Bostan, a representative of the Hazara Democratic Party (HDP), who had called on UN working group said, “We informed them that more than 700 hundred persons of our community had been killed and more than 2,000 were injured in targeted killings.” He said, “We appealed the UN delegation to get the genocide of Hazaras in Balochistan stopped.”
While the UN group was meeting the representatives of different parties and human rights organisations, the relatives of the missing persons, including women and children, staged a protest demonstration outside the Quetta Press Club and rallied to the local hotel where the delegation was holding meetings with and they staged a sit-in there for several hours. They were carrying banners and placards inscribed with slogans such as “stop Baloch genocide”, “stop killing intellectuals” and appeals to international organisations for taking notice of the situation.
A relative of Sami Baloch, who has been missing for the last couple of years, told The Nation that Sami was innocent and a brilliant student in University of Balochistan who was “picked up” by state functionaries. “His mistake was only that he was raising voice politically against injustices with Balochistan but he was whisked away and was still missing,” he said, adding that “we appealed UN for exerting pressure on government for safe and early recovery of the missing persons”.
Sikander Shaheen from Islamabad adds: Immediately after arriving in Quetta, the UN team had reportedly approached Frontier Corps Balochistan Inspector General Major General Obaidullah Khattak through the FC’s Spokesperson Murtaza Baig with a ‘renewed’ request for a meeting appointment, which was reportedly declined straightway.
FC Balochistan Spokesperson Murtaza Baig however expressed ignorance about the UN delegation’s request, citing weekly holiday and refused to comment any further. “No comments. Today is our weekly holiday so I’m not in knowledge of anything that happened today,” he said when approached. But the UN officials quoted Baig as having conveyed to the Working Group members earlier that the FC IG was “very busy these days and we would get back to you in case General Sahib agrees for a meeting”.
Talking to The Nation, Talal Bugti confirmed having been approached by the WGEID delegates for a meeting in connection with the missing persons’ issue. “I’ll be more than happy to meet them. It’s time to tell the world that the state machinery in Balochistan; the FC and military intelligence agencies, are behind the kidnappings and killings of civilians. Balochistan is on fire lit by former dictator Musharraf. It is in state of war now. The international community and foreign powers have to play their role to stop bloodshed in Balochistan,” Bugti said.
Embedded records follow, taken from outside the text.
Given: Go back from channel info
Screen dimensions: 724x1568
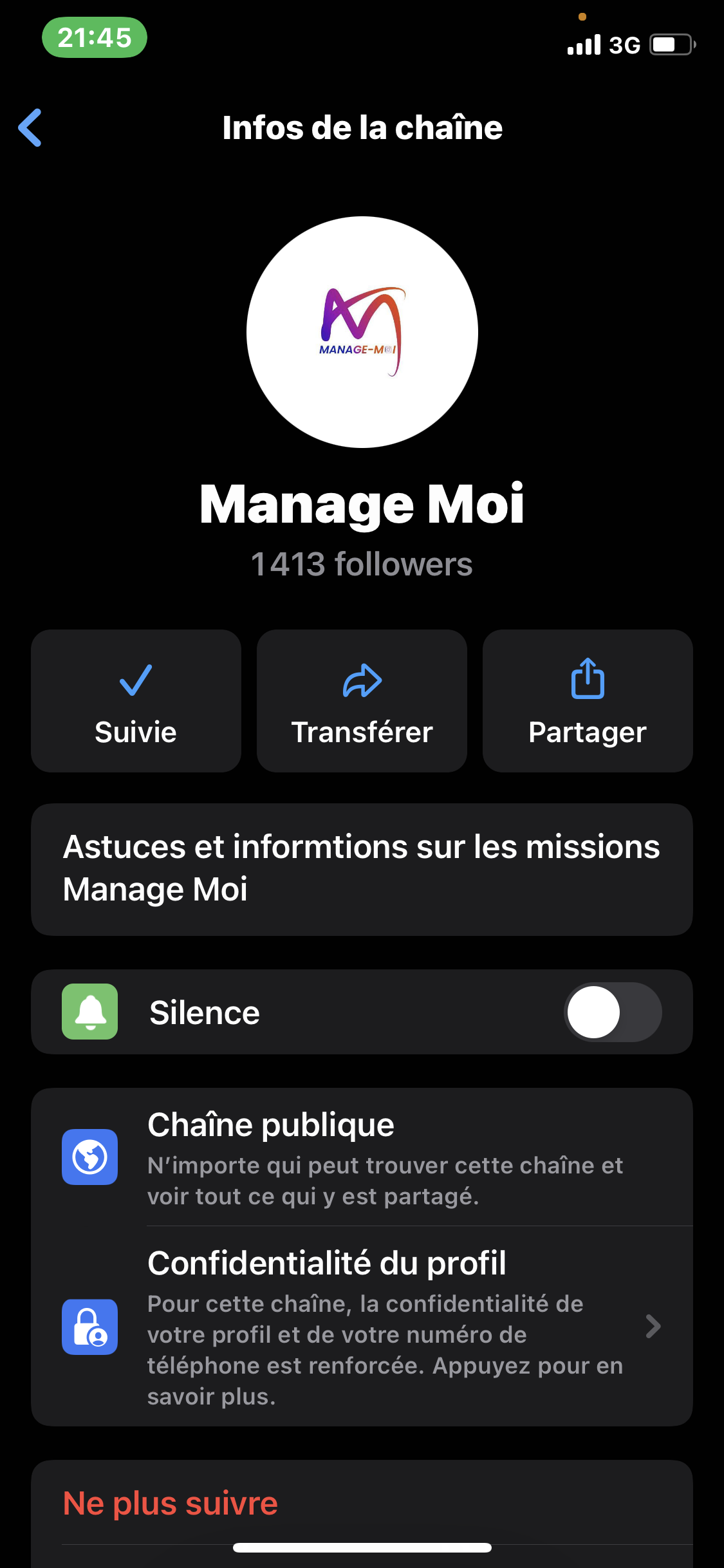Looking at the screenshot, I should point(30,127).
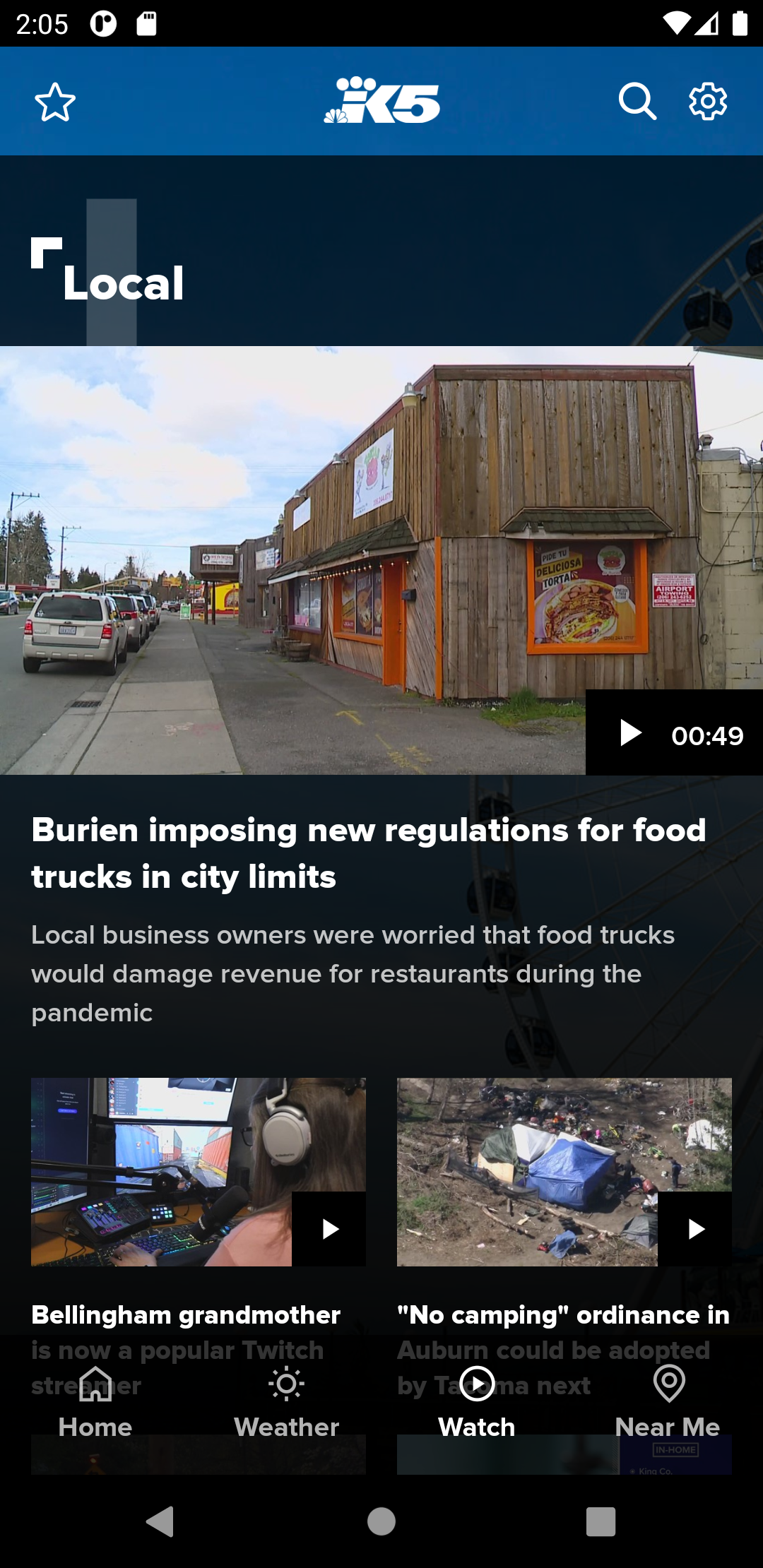Tap the system back button
The height and width of the screenshot is (1568, 763).
160,1521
Ali Ahmed Kurd advocate said that he was willing to meet the UN delegation if so requested. “I haven’t been contacted as yet but I’ll meet them if they need my help on the missing persons’ issue. This issue has become a serious problem in Balochistan. Abductions and killings of civilians should be stopped and culprits behind this melodrama should be taken to task, whether they are military intelligence people or anti-state elements,” he said.